Does this planting “spark joy”?

People call these ornamental shrubs. But are they? Ornamental, really?

All around us we see the same limited palette of non-native, often dangerously invasive, and dull landscape choices. In pursuit of the aesthetic of “neat and tidy,” these shrubs are often hacked into unnatural shapes that do little to inspire or attract. Most of these plants offer less than two weeks of landscape interest (looking at you, forsythia and burning bush) and just occupy space the rest of the year. 

Two years ago, when we re-designed the foundation plantings around the Manor House at the Nature Center, we included under-used native shrubs that can beautify and diversify typical suburban plantings while providing necessary food and shelter for pollinators and birds. These are plants that look good while doing good.

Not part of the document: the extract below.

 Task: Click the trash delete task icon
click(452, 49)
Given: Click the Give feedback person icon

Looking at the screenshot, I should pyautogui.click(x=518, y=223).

A variety of all-native plants in our foundation landscape design

Under windows, or anywhere you need shrubs that stay fairly low, consider Itea virginiana (Virginia sweetspire). Itea blooms with delicate, but showy, white flowers in spring, attracting lots of butterflies. It has lush green leaves on arching stems all summer and rarely needs pruning. In fall, the leaves turn multiple shades of purple and red and hang on until the very end of the season. Itea will tolerate a half-day of shade, but its fall color is best in full sun.

Itea in spring
Itea in its fall glory

In a spot where you can use more height, try the magnificent native Viburnam nudum, also called Witherod or Possum Haw. This shrub attracts butterflies in spring with big fans of white blossoms. Its leaves are shiny and deep green. Then, in late summer, it produces berries in multiple colors that ripen into raisin-like fruits birds love. And for its last act before winter, the shiny leaves of Witherod Viburnum turn fall colors that put burning bush to shame.

Viburnam nudum gracefully grows 6 to 12 feet tall
Late summer berries will ripen from white to pink to blue
In October, the leaves turn flame red

For mid-summer razzle dazzle, you can’t beat Shrubby St. John’s wort (Hypericum prolificum). This shrub is a great foundation plant with a naturally rounded shape and airy grey-green leaves on warm grey stems. Its fall color is mostly yellow, but it holds its leaves until very late in the season. It is one of the first plants to leaf out in the spring, so it looks great all year. 

Shrubby St. John’s wort near the Manor House entrance

But its real star power shines in mid-to-late summer when it produces loads of bright yellow powder-puff flowers for at least a month. The flowers have no nectar, but are loaded with pollen. Bumblebees nuzzle into the flowers making all of the little stamens tremble and vibrate. 

Summer show with dazzling flowers

But you don’t have to worry about the bumblebees stinging – they are so obsessed with collecting pollen, they don’t notice you at all. It’s fun to watch them, and you can almost hear the shrub buzz as you walk by.

Bumblebee busy collecting pollen

Foundation plantings should be interesting, diverse, and useful to the ecology. If we can have multiple-season interest with native shrubs, why limit ourselves to the same old/same old “ornamental” plants we see too often?

This blog is authored weekly by Cathy Ludden, local expert and advocate for native plants; and Board Member, Greenburgh Nature Center. Follow Cathy on Instagram for more photos and gardening tips @cathyludden.

Oh Fother, Where Art Thou?

Specifically, oh Fothergilla gardenii, where art thou? And where all the other really interesting native shrubs? 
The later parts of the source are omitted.